In 1868, young Henry Bell came to Third United Presbyterian Church’s Mission Academy School. Henry was African American and deaf. The pastor solicited Pittsburgher William Drum, who was also deaf and a graduate of the Pennsylvania Institution in Philadelphia, to teach him. This effort quickly expanded, and a school opened in September 1869.It was the first day school for deaf children in the United States.
Today, that school, the Western Pennsylvania School for the Deaf (WPSD), is in the process of gathering and displaying artifacts and documents from their nearly 150 years as educators. Western Pennsylvania Disability History and Action Consortium members recently visited to see the collection.
Chris Noschese, a Consortium steering committee member who taught at WPSD for 35 years, helped arrange the meeting. Bobby Maher, an alumnus and current school staffer, and Matthew Campion, director of institutional advancement, led a tour of the school’s museum, which they describe as a work in progress.
The Consortium is helping arrange a future visit by experts from the Heinz History Museum who can advise the school on the best ways to preserve and catalog their history.
A Pictorial History of the Western Pennsylvania School for the Deaf includes a 1901 quote by an editor the school newspaper, The Western Pennsylvanian:
“…current issues may seem to contain little that is of interest because it is simply a record of everyday life in school and nearly or quite all the ‘news’ is known before it is published…. the paper is the history of the school and in years to come it will be valuable.”
Clearly, WPSD already had a sense of the importance of preserving history. The school is working today to create an in-house museum, including technology used over the years, dorm-room furniture, toys, sports equipment, clothing, and more, along with photographic displays of the school’s buildings and other history. The school also has extensive photo and publication archives.
A few facts:
- Established in 1869, the school moved several times before settling at its current location in Edgewood in 1884.
- In 1899, the school’s main building burned down.

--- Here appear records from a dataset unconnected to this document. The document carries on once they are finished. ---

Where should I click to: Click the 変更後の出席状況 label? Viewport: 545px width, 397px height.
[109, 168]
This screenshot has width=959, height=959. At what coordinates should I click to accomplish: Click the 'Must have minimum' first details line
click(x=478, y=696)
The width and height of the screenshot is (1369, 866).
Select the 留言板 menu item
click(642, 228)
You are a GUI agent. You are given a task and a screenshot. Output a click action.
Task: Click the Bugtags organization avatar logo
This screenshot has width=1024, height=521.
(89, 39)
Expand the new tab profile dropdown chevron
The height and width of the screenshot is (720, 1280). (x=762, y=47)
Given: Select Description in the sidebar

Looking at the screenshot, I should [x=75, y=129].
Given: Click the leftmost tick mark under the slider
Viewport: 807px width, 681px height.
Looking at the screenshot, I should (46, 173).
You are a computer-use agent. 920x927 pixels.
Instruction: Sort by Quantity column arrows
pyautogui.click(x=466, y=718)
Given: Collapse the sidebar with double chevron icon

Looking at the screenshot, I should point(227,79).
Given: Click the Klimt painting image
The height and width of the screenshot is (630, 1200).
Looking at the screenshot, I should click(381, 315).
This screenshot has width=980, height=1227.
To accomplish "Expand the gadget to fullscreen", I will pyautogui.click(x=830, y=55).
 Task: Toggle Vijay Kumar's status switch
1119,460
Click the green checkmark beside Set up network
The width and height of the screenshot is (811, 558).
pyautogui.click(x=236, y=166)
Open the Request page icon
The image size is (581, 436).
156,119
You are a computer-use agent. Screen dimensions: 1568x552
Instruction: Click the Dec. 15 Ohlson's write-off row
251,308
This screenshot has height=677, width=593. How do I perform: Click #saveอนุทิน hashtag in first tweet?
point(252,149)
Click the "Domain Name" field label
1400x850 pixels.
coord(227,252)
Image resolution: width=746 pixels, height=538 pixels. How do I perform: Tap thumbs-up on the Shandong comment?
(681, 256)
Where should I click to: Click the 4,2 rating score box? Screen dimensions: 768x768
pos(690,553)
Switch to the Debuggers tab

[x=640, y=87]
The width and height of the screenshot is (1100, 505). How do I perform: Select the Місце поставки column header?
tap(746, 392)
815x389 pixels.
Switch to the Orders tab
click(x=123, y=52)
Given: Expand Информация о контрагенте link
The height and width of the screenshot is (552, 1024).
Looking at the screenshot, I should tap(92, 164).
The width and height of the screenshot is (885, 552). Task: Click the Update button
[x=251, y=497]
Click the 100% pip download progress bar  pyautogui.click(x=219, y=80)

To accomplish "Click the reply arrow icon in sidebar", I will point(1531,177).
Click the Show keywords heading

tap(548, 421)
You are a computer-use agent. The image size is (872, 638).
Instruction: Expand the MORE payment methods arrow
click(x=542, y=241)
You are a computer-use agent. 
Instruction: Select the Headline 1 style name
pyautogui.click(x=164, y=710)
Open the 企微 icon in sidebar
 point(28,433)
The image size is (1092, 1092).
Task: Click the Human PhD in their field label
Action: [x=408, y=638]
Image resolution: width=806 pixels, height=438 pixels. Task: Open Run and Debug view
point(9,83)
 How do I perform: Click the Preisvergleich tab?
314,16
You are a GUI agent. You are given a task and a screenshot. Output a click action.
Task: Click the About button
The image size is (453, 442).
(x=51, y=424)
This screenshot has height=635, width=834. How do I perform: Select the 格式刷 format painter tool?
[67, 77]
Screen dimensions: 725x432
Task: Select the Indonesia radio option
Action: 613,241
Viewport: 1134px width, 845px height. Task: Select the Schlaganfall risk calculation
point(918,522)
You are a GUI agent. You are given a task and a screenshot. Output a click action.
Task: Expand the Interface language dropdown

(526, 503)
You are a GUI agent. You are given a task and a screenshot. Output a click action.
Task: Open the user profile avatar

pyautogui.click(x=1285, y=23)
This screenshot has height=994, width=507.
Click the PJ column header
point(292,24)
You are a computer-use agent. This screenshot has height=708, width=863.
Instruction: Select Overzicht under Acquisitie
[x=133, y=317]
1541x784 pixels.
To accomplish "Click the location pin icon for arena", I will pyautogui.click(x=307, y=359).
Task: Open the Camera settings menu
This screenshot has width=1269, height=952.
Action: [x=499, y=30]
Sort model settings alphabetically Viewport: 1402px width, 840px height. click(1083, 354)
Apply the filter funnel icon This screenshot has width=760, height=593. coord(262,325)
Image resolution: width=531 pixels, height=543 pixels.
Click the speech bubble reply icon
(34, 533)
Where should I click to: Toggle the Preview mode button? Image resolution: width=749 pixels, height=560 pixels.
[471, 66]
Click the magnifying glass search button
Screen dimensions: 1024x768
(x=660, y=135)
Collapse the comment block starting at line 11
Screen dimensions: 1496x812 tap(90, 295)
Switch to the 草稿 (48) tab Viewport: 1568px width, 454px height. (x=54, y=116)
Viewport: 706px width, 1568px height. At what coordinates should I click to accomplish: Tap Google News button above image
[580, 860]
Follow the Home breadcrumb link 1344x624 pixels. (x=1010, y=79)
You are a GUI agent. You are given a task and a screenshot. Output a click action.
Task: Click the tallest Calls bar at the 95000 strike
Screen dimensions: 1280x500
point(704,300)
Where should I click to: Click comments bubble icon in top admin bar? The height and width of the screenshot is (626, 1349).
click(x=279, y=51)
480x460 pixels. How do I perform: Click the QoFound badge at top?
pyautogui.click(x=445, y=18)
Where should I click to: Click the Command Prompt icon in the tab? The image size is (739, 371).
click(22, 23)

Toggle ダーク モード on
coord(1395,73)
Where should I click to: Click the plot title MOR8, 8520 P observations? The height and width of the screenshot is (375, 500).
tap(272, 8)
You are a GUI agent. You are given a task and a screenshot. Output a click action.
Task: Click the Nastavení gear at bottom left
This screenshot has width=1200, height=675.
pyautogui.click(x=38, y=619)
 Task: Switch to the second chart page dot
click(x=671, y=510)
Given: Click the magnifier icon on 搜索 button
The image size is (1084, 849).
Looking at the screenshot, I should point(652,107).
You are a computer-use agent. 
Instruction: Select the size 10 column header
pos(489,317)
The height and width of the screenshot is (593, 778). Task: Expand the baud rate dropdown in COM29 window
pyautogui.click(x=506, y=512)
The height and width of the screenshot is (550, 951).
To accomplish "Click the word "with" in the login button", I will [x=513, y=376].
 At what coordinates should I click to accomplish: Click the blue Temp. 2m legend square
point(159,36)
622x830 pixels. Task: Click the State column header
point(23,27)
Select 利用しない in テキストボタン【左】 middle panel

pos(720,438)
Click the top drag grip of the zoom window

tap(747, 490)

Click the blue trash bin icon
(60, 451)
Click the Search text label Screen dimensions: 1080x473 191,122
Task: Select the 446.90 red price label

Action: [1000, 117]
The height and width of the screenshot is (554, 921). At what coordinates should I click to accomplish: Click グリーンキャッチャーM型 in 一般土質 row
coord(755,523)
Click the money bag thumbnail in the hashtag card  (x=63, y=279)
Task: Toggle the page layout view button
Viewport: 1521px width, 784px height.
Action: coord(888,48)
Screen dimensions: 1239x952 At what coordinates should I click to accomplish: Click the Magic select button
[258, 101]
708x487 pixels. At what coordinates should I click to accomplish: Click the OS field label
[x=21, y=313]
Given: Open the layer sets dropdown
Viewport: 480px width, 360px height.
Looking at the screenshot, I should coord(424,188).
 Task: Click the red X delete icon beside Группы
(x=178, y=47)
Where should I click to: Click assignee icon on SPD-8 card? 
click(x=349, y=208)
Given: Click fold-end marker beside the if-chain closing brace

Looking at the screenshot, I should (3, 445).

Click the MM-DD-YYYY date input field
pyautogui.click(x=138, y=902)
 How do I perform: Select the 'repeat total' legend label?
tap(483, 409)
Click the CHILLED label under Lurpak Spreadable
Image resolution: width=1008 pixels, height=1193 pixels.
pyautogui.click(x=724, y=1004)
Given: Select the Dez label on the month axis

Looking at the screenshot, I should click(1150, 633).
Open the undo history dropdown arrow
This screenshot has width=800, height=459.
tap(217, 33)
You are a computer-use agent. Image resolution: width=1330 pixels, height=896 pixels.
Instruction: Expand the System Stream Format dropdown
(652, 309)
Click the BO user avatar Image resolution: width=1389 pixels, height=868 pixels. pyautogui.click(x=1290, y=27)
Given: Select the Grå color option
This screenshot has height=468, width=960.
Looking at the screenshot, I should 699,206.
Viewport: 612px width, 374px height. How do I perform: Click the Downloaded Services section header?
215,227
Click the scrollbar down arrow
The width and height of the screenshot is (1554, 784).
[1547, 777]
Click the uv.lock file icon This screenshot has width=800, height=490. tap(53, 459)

It was rebuilt by 1902, and still serves as the school’s main building.
- The school began as a day school, but later added residential students. Today, about 40 percent of the school’s 180 students are residential.
- A full-service printing operation provides services to internal and external clients while also providing educational and employment opportunities. A well-equipped broadcast studio is used by students to generate a school news show and other programming.
The Consortium looks forward to supporting WPSD as they plan for their 150th anniversary in 2019.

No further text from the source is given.